== WORK TO BE COMPLETED ==
Work out how many lines in the data below include "will", then reply with that number only.

=-=-=

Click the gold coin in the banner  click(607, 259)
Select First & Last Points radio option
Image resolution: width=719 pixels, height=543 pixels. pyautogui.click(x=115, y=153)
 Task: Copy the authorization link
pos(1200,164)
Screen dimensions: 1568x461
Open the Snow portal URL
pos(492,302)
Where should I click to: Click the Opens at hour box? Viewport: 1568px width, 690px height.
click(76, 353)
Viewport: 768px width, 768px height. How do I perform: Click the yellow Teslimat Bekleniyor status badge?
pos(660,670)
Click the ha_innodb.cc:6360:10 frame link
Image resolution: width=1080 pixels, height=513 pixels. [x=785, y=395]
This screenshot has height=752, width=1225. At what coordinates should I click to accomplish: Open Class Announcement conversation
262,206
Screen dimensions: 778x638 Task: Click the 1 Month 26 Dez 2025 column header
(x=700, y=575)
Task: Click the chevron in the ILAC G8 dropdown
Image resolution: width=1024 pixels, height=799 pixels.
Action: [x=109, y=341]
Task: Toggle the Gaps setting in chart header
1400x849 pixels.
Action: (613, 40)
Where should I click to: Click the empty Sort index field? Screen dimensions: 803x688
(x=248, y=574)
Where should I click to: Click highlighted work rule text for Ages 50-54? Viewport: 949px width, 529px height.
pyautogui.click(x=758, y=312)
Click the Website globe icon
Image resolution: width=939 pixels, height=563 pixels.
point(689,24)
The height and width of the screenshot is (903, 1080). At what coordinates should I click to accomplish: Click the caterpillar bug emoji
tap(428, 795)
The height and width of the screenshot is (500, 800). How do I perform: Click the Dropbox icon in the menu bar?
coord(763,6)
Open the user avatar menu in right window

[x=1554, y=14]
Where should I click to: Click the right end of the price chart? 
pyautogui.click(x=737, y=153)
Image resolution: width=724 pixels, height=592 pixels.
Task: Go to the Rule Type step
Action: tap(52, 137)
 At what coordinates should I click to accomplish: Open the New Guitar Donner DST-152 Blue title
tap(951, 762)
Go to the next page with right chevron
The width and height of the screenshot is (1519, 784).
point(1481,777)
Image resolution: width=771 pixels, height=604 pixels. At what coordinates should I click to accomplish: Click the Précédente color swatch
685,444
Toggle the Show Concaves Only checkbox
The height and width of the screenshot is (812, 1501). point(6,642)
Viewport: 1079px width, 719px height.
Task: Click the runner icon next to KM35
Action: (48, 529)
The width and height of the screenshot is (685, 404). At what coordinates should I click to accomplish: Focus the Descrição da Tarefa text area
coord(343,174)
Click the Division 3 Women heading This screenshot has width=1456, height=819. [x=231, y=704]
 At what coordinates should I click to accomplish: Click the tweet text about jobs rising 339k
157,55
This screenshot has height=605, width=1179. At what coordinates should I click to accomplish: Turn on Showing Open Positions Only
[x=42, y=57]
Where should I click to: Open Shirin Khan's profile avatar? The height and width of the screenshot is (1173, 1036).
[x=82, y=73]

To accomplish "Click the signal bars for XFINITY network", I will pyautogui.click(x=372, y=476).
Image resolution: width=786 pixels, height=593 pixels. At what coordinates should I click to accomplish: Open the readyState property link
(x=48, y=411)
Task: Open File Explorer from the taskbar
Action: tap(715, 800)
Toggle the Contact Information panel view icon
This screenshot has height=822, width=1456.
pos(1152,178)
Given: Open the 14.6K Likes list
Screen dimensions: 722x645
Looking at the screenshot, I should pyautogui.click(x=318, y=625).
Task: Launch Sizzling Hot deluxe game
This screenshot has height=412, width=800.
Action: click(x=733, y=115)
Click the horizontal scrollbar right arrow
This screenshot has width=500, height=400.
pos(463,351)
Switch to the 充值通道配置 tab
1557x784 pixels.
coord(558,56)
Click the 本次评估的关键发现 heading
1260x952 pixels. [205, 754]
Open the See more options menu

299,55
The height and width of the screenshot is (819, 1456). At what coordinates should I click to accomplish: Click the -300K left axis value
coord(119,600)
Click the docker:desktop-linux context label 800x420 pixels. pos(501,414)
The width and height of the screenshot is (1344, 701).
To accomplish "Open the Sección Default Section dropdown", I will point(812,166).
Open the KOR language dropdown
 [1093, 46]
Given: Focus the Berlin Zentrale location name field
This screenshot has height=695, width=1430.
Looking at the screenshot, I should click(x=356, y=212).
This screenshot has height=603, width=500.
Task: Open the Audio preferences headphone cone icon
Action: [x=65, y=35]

=-=-=

== TASK RESPONSE ==
2